## [Material for this task]
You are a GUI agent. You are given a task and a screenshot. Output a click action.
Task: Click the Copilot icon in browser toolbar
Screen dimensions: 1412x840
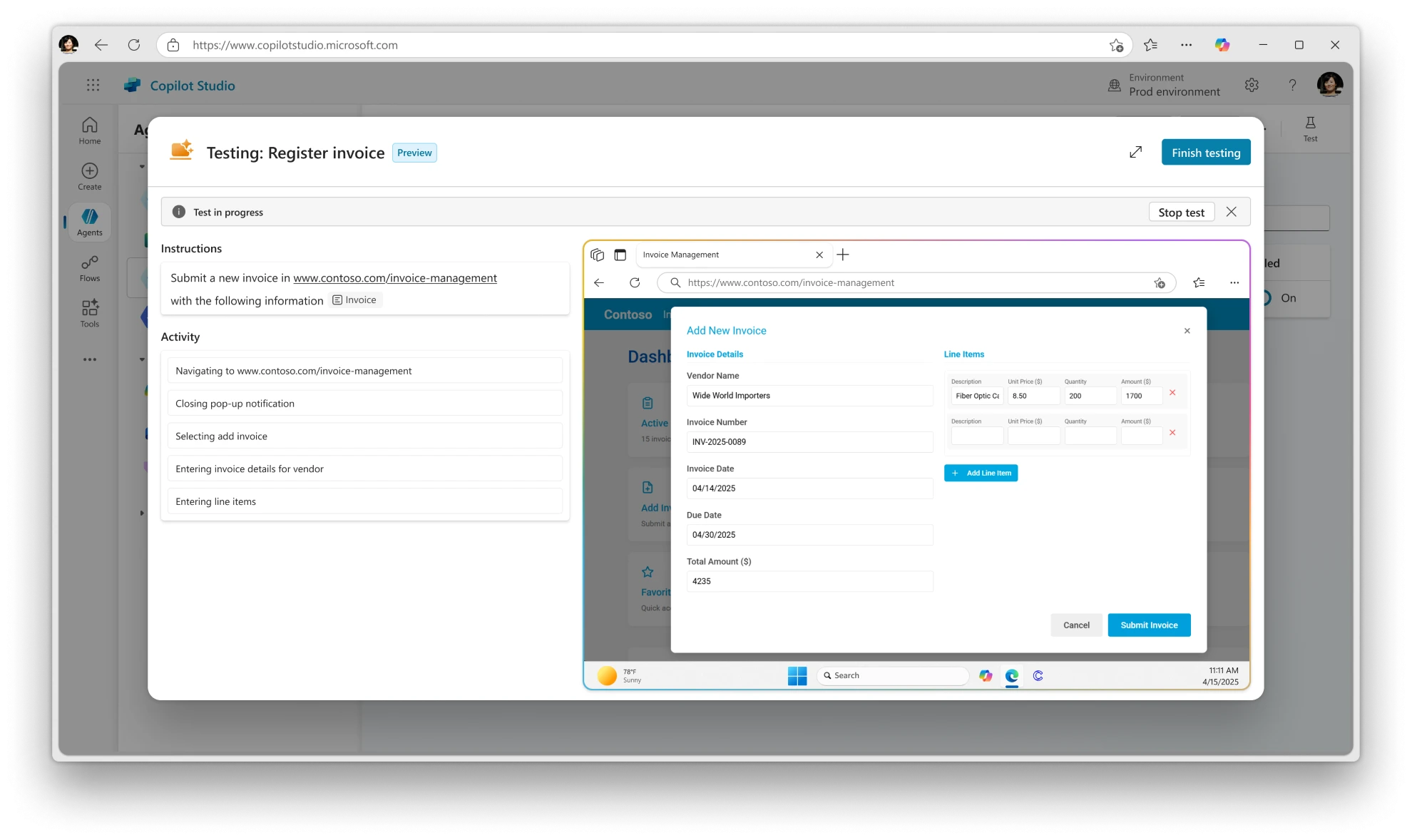(1222, 45)
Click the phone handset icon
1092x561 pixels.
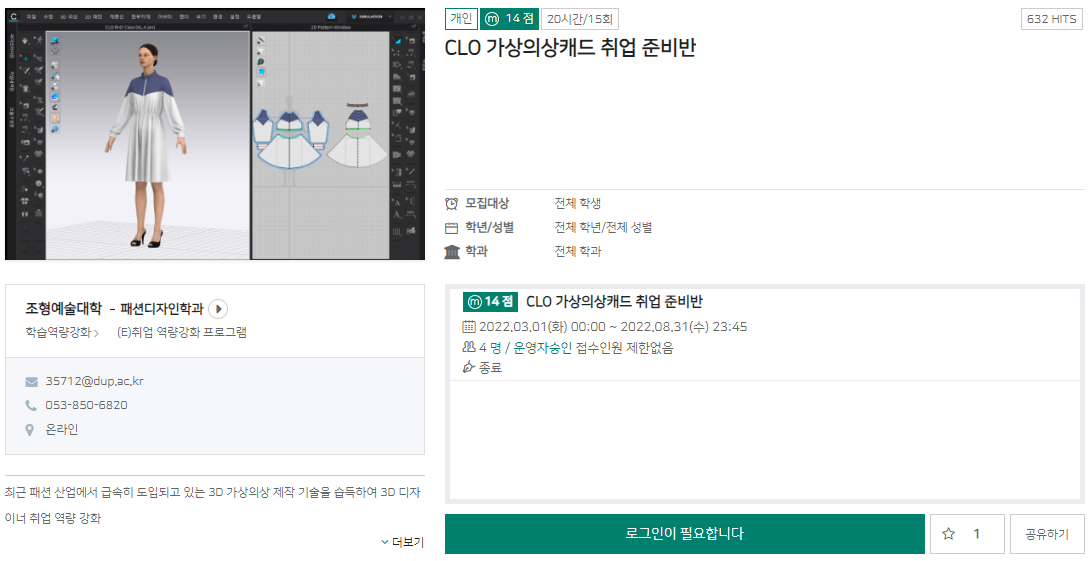(x=32, y=405)
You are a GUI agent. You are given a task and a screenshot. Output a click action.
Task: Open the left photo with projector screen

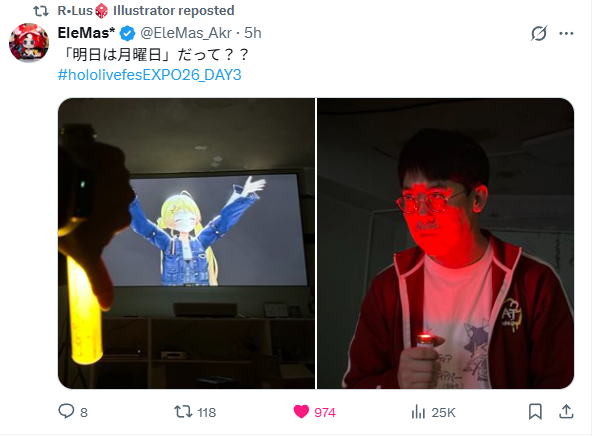click(186, 243)
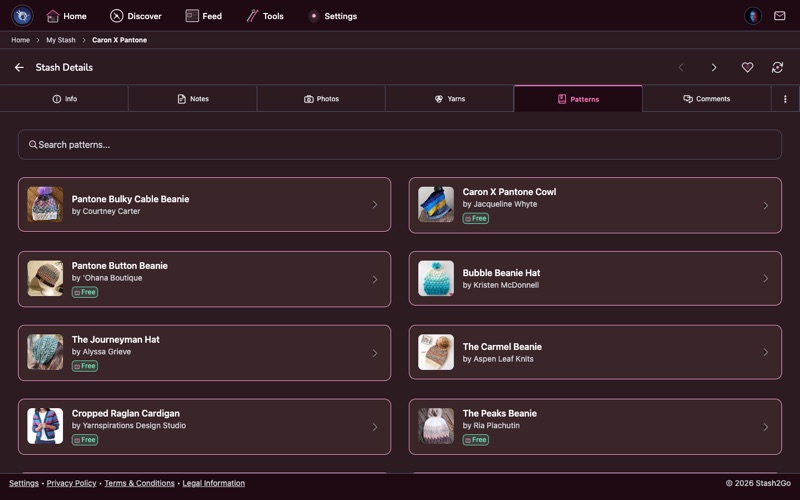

## [Written instruction]
Rewrite all of the data above, changing "screenshot" to "screen capture" everywhere and leaving everything else unchanged. Omit the pictures from your answer.

## [Correct output]
You are a GUI agent. You are given a task and a screen capture. Output a click action.
Task: Click the Copilot icon in browser toolbar
Screen dimensions: 1412x840
(1222, 45)
Click the phone handset icon
1092x561 pixels.
(x=32, y=405)
You are a GUI agent. You are given a task and a screen capture. Output a click action.
Task: Open the left photo with projector screen

click(186, 243)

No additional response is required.